10672377_302682903249762_430085839070657665_n
SMP IT Bina Insani  Semarang sejak awal pendiriannya diniatkan sebagai Lembaga Pendidikan Islam yang diformat dengan tujuan :
1. Mencetak generasi Qur’ani penghafal Al Qur’an yang berkepribadian utuh dan  unggul dalam ilmu dan amal.
2. Mendidik generasi Islam yang memiliki komitmen ke-Islam-an yang tinggi dengan ciri;  berakidah lurus (salimul aqidah), beribadah benar (shohihul ibadah), dan berakhlak mulia (akhlakul karimah);
3. Melahirkan da’i tangguh yang  mampu mewujudkan ’Izzul Islam wal Muslimain dan menjadi pemimpin bangsa dimasa depan.

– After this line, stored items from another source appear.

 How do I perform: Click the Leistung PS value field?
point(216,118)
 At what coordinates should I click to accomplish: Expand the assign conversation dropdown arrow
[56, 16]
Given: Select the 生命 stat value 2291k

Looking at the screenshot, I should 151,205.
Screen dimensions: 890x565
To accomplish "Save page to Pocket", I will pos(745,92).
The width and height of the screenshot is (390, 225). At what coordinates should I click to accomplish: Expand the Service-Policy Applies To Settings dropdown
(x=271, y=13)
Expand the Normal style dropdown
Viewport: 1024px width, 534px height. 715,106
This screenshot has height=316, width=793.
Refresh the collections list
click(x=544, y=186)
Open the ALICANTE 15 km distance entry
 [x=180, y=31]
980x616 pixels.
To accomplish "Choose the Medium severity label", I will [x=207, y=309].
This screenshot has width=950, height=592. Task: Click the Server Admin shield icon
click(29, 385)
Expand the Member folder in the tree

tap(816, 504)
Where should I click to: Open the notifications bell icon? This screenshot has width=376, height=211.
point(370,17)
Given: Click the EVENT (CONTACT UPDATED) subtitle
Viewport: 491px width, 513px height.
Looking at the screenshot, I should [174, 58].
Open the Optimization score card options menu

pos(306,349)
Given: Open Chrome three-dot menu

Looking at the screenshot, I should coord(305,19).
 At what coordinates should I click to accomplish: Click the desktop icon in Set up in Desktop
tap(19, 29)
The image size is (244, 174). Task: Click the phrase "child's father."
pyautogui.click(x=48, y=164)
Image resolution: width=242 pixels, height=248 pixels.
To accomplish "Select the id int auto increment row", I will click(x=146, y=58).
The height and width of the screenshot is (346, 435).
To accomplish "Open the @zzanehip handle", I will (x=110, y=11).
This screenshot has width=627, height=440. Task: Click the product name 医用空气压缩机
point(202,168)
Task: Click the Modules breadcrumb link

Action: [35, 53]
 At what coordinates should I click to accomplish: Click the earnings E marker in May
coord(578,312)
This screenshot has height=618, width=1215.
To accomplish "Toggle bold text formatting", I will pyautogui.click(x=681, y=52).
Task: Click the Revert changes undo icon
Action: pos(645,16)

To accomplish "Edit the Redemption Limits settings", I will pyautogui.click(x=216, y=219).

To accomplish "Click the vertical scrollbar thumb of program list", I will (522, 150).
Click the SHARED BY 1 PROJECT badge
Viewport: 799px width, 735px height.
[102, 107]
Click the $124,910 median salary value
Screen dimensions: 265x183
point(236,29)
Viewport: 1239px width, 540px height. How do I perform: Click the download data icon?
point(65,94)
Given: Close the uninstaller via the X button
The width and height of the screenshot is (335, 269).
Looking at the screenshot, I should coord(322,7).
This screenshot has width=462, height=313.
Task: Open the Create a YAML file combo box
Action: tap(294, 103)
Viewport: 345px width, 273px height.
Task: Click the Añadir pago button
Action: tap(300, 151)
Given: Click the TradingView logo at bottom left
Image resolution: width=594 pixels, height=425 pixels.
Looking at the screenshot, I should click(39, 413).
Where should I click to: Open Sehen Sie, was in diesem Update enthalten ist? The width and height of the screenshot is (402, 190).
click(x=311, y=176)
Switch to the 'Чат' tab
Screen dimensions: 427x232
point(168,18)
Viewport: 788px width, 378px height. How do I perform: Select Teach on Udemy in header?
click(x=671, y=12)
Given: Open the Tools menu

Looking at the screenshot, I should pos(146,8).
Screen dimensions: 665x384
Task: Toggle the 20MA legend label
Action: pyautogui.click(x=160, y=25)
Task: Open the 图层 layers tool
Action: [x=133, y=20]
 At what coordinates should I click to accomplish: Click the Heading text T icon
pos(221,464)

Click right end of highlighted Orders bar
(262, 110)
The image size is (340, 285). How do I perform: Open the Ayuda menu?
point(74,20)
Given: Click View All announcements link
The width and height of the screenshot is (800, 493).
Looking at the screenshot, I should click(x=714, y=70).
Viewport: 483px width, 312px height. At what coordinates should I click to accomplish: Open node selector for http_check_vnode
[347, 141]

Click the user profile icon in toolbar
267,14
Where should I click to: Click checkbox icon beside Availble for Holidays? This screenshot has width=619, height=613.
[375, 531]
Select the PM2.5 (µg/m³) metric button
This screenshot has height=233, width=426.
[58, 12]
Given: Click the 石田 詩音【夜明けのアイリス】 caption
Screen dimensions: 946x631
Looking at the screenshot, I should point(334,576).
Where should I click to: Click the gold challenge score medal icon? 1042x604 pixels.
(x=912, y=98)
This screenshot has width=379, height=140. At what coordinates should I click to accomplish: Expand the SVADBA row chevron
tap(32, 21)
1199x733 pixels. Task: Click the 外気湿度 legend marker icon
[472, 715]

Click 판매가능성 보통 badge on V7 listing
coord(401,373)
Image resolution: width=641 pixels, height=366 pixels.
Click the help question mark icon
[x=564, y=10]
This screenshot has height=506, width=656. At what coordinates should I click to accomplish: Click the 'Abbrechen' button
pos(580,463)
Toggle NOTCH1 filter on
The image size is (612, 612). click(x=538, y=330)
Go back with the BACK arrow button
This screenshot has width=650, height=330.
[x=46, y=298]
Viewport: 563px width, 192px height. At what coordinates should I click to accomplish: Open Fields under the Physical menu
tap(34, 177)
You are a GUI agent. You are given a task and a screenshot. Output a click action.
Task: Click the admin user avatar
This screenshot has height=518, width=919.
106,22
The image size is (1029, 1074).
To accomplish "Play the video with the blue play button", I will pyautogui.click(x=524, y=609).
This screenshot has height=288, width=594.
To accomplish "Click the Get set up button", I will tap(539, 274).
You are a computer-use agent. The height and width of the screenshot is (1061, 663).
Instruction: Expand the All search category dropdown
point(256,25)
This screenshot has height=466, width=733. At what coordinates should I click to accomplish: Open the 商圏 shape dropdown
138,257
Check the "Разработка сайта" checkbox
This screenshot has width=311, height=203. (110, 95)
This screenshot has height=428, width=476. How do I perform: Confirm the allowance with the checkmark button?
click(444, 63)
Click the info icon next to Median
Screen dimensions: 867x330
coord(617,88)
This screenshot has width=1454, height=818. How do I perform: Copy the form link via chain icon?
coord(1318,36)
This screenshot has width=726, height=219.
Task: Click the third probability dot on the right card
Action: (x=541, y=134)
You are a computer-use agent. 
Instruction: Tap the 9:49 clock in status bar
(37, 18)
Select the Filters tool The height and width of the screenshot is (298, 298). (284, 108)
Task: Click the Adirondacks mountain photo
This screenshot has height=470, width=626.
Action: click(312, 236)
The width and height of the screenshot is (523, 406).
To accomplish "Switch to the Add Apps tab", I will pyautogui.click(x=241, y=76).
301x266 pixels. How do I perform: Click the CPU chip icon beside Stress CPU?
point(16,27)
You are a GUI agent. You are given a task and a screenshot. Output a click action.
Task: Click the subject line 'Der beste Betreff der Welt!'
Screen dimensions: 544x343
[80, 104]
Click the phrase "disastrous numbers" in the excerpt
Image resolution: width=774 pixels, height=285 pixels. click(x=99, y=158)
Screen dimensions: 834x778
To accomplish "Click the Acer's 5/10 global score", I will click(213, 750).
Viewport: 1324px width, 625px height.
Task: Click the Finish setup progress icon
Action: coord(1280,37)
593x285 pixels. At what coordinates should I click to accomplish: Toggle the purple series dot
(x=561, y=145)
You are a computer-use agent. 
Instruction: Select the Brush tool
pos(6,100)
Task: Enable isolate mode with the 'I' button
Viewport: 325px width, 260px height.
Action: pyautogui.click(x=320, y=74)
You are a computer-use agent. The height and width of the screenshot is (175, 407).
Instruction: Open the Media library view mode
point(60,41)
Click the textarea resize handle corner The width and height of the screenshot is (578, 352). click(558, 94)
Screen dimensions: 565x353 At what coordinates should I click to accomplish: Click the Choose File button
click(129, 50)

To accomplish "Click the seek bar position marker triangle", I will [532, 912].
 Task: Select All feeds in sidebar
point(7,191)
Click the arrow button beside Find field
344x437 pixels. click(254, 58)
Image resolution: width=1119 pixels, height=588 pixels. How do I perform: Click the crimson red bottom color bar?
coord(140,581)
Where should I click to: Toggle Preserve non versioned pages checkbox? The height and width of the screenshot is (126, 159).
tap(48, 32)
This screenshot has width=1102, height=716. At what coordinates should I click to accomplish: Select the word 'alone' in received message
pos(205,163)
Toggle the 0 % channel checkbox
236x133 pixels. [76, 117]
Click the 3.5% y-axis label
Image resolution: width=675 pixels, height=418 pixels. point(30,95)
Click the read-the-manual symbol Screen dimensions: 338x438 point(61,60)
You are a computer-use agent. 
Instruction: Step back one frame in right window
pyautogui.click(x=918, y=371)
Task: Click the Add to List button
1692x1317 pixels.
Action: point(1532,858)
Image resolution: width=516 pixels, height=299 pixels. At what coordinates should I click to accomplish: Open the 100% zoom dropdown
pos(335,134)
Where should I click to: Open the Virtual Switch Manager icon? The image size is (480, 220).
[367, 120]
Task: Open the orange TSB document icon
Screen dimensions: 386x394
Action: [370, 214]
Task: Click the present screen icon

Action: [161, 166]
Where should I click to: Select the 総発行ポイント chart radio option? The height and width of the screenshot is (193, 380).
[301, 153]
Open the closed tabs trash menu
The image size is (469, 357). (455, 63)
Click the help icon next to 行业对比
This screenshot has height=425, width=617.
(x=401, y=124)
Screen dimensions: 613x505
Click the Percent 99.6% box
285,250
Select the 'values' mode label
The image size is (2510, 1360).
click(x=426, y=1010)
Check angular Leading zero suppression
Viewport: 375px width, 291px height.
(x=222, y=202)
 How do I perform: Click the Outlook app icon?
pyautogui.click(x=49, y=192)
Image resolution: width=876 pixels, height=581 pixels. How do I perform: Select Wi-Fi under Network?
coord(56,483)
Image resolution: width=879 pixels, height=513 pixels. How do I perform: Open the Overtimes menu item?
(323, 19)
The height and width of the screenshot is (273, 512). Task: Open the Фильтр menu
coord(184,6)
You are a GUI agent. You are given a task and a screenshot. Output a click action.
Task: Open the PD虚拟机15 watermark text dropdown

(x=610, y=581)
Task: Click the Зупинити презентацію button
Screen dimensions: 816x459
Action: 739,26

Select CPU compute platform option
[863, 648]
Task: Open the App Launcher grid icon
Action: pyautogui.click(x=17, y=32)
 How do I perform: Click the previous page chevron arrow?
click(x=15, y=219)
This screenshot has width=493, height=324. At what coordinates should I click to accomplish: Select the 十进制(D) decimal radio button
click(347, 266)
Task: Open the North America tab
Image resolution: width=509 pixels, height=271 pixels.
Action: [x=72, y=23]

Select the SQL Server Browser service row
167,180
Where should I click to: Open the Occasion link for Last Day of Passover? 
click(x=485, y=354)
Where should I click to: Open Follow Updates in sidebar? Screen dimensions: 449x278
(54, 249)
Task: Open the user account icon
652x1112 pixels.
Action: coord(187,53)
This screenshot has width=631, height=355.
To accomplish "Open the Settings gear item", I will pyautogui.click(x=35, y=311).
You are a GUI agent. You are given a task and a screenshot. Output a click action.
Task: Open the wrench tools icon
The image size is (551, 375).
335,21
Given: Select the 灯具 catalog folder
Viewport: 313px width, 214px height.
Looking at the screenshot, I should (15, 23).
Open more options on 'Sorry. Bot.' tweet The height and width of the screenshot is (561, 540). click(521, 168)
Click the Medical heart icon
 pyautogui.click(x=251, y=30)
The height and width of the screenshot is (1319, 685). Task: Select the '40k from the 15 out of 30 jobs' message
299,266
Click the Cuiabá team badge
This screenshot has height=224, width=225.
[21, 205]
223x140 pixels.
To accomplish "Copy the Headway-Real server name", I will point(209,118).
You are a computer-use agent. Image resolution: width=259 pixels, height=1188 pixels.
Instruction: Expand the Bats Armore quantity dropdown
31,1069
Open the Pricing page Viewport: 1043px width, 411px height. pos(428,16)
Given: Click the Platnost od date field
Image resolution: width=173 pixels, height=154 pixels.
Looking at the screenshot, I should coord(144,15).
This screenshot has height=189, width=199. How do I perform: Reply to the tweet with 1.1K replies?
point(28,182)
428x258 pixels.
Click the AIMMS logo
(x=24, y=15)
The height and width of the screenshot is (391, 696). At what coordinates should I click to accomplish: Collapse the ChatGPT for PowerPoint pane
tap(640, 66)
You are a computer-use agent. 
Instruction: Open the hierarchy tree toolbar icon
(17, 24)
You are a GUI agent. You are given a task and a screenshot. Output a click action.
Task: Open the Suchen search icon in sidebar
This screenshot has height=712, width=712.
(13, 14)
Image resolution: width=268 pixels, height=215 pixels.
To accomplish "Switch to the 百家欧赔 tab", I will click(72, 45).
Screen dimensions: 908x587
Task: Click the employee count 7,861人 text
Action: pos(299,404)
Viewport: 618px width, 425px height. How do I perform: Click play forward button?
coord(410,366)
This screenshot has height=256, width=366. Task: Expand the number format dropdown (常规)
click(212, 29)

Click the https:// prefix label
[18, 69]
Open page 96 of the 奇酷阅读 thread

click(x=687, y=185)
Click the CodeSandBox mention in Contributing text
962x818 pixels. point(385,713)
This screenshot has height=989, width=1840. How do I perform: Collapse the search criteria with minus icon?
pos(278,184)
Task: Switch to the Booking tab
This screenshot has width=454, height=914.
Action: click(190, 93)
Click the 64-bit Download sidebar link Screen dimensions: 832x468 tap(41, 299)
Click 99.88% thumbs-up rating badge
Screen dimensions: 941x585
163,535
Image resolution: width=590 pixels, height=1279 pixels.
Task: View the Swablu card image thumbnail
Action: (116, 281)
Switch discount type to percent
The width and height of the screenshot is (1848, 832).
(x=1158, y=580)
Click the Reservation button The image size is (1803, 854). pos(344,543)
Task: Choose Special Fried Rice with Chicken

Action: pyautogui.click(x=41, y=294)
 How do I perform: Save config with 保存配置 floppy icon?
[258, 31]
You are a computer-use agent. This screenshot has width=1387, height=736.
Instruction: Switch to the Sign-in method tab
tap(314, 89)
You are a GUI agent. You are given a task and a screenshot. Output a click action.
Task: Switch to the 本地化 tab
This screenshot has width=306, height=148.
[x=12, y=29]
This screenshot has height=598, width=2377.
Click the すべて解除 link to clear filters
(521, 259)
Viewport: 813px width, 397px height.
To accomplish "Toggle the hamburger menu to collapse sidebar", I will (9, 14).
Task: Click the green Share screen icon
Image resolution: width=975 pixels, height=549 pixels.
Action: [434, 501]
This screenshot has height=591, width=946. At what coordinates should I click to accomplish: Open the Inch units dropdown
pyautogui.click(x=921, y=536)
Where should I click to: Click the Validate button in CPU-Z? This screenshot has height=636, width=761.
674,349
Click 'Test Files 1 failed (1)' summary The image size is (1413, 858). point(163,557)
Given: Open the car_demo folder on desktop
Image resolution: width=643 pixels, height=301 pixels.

Untuk mewujudkan tujuan-tujuan diatas, SMP IT Bina Insani menerapkan konsep pendidikan Islam Terpadu dengan memadukan kurikulum pendidikan nasional dengan KTSP-nya dan materi-materi Diniyah berbasis Syariah Islam. Sedangkan proses kegiatan belajar mengajar sehari-hari dijalankan dengan pola kepengasuhan berdasarkan prinsip ” 24 Jam Mengasuh dengan Hati dan Keteladanan”. Semua itu diimplementasikan dalam kegiatan yang terencana, terprogram rapi, terarah, bervariasi, dan didukung oleh tenaga pendidik yang kompeten, serta dikelola secara profesional dan akuntabel.
VISI
Terdepan dalam mencetak generasi Qur’ani pengemban risalah Islam  berkafaah ilmiah dan amaliyah tinggi.
MISI
1. Melaksanakan Pembelajaran Saint dan Teknologi yang Berbasis Al Quran
2. Membangun Karakter Islam yang  Mengedepankan Akhlak Qur’aniyah
3. Menyiapkan Kader Dakwah yg Tangguh
4. Melakukan Pembelajaran Al Quran yang Terpadu.
MOTTO KEPENGASUHAN
Duapuluh empat jam mengasuh dengan hati dan keteladanan.
SISTEM PENDIDIKAN  DAN KEGIATAN BELAJAR MENGAJAR
SMP IT Bina Insani adalah lembaga pendidikan yang memadukan sistem pendidikan salafiah ( tradisionil ) dengan sistem pendidikan modern yang berkembang saat ini. Dalam proses pembelajarannya diterapkan  sistem formal dan non formal yang terpadu.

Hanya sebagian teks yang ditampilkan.